For users of lower limb prostheses, stair descent is a difficult and dangerous task. The difficulty in stair descent can be attributed to three different factors: 1) Absence of tactile and haptic sensations at the bottom of the foot. Although force on the prosthetic socket provides some haptic feedback of the terrain being stepped on, this feedback does not provide information on the location of the staircase edge. 2) Insufficient ankle flexion of lower limb prostheses. Dorsiflexion of the physiological ankle during stair descent is about 27°. Even prostheses that provide active dorsiflexion provide less than this number, and regular prostheses provide almost no ankle dorsiflexion.

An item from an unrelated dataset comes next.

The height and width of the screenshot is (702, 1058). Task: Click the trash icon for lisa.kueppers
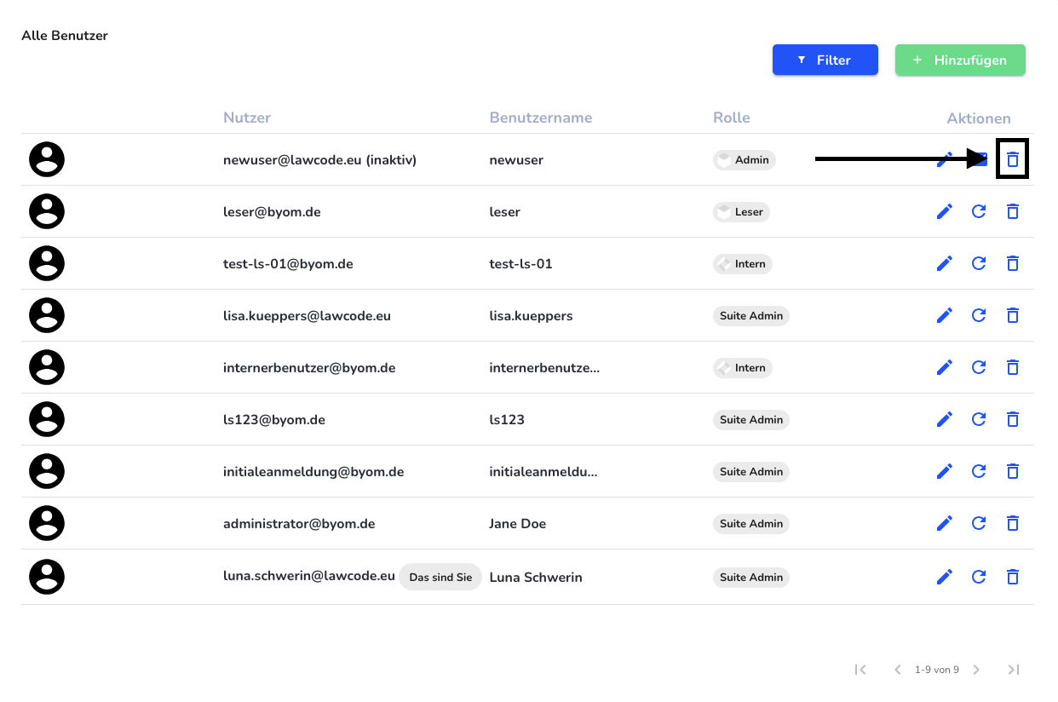pyautogui.click(x=1013, y=315)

The first two factors are analogous to the sensation of stair descent for someone without amputation wearing ski boots. 3) Prosthetic feet are optimized for flat-ground walking, offering undesirable energy storage at ankle flexion and energy return at toe-off. This can result in unwanted extra energy at the end of stance phase, propelling the user forward down the stairs.

Most lower limb prosthesis designs focus on flat ground walking, but there has been less progress in addressing the challenges of stair descent. One technique that users of prosthetic lower limbs can use for addressing these challenges is to employ an “overhanging toe” foot placement strategy. Under this strategy, the edge of the staircase is used as a pivot point for the foot to roll over the stair. This reduces the need for ankle flexion by allowing the knee and hip to compensate, and avoids storing energy in the prosthetic spring. This strategy is dynamic, and requires the user to know the amount of toe overhang to adjust the movement of the rest of the body. Most haptic devices built to assist individuals wearing prostheses focus on upper extremity tasks [2–4] or standing and walking [5,6]. Whereas previous lower limb sensory replacement systems have targeted standing measures, here we focus on stair descent. The system provides cues of the stair edge location via vibrotactile stimulations on the thigh.